%%

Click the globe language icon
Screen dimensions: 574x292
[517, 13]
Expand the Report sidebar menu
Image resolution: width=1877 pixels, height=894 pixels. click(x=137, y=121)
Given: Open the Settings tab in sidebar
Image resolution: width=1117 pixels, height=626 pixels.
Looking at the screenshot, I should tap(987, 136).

%%
%%

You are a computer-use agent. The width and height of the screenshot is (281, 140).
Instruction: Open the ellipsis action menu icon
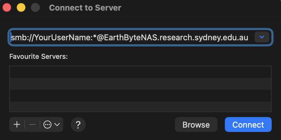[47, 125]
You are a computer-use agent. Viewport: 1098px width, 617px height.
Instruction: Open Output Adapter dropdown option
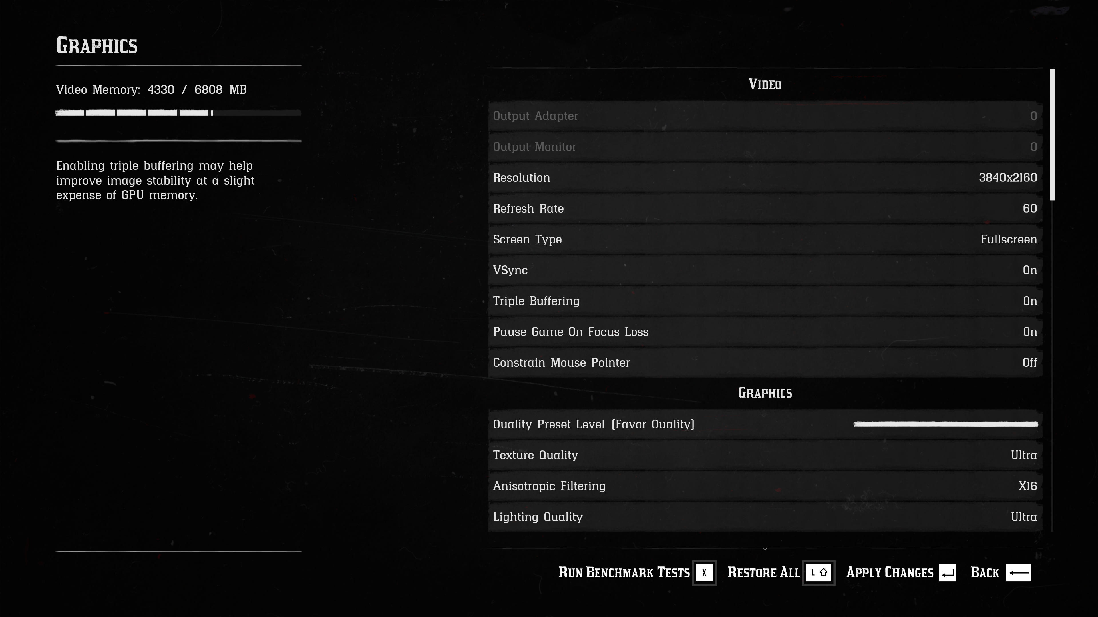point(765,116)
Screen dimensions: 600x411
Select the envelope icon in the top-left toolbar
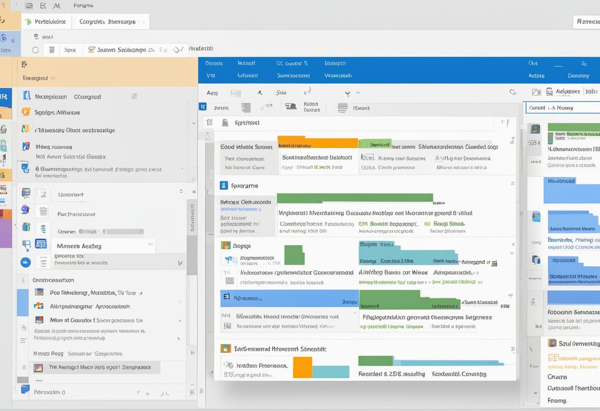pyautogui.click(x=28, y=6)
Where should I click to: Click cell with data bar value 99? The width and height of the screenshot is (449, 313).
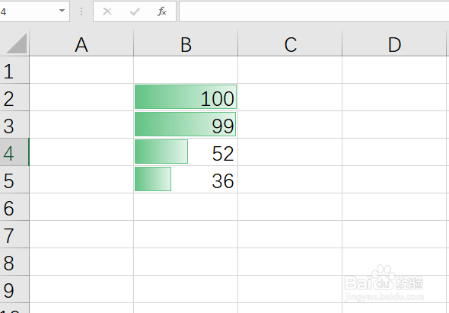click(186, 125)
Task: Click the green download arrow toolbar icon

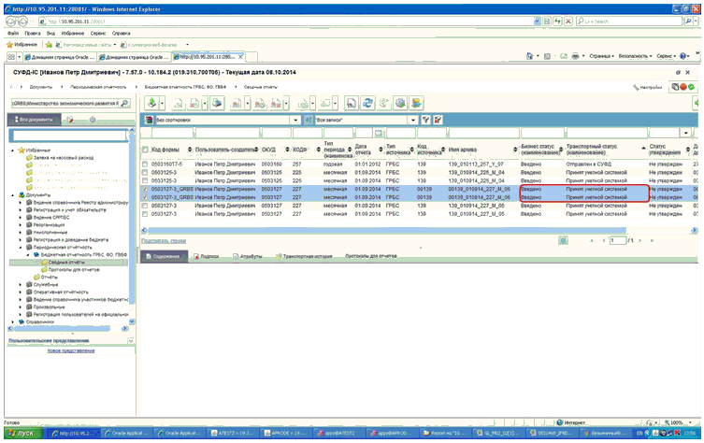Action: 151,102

%%
%%

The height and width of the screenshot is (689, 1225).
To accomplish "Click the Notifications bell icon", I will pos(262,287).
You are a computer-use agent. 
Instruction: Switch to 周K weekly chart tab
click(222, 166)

%%

_BRIEF_:
Reproduce the entries exactly, from the line with "You are a computer-use agent. The" to the line with "Screen dimensions: 600x411", both lines included, keeping no pictures.

_TASK OUTPUT_:
You are a computer-use agent. The width and height of the screenshot is (281, 140).
Instruction: Open the ellipsis action menu icon
[47, 125]
You are a computer-use agent. Viewport: 1098px width, 617px height.
Instruction: Open Output Adapter dropdown option
point(765,116)
Screen dimensions: 600x411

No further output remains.